As I understand, neither the Fletcher nor the Scott-Garfield patents covered the length, thickness or shape of the teeth. The Fletcher patent covered intermeshing teeth on two synchro-conical grinding surfaces. The Scott-Garfield patent covered the additional element of three such conical surfaces instead of two.
*287It is clear from the record that appellant’s retipping operations are performed on ‘bits whose teeth still intermesh and at a time when the bits have continuing usability, and that the lessee, as possessor thereof, asserts the continuing right to their further use and releases them only temporarily for the restoration of the teeth to their original size.
Since the teeth still have left some of the original economic use when they are repaired, retipping does not create new teeth or new economic life. It merely extends the economic use of the original teeth beyond a point of time where it would have expired, save for the retipping.

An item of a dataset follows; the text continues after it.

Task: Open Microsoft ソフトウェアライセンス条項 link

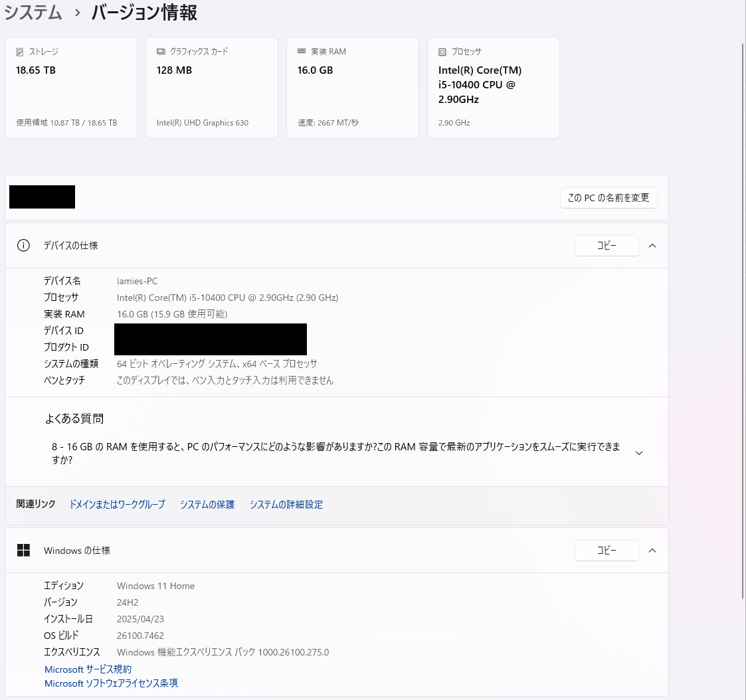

Paraphrasing the language of the Supreme Court in the Wilson case, supra, “A lessee of the Hughes’ bit had the right to the use of the bit until the original teeth and/or bearings were worn out, and when he repaired the damage to the teeth, he did no more than exercise that right of care which everyone may use to give duration to that which he owns or has a right to use as a whole.”
Neither do I see anything in the leasing agreement which prohibits retipping. Since it is an agreement relating to a patented article, it will be carefully scrutinized to make sure that it does not extend the patent monopoly. It is worthy of note that the agreement does not mention retipping or repair. If retipping is held to constitute repair, an agreement prohibiting it would be void because it would extend the patent monopoly. The asserted reason for the agreement is to enable appellee to repossess worn out bits for laboratory experiments and tests. It is conceded that only a small percent of the recovered bits are so analyzed and that the remainder are junked. So it is also without dispute that only a small percent of the bits are capable of being retipped. Permitting retipping of this small number of bits would in no wise interfere with any analytical operations appellee might wish to conduct.
I would hold the Scott-Garfield patent invalid and that the lease agreement does not prohibit retipping.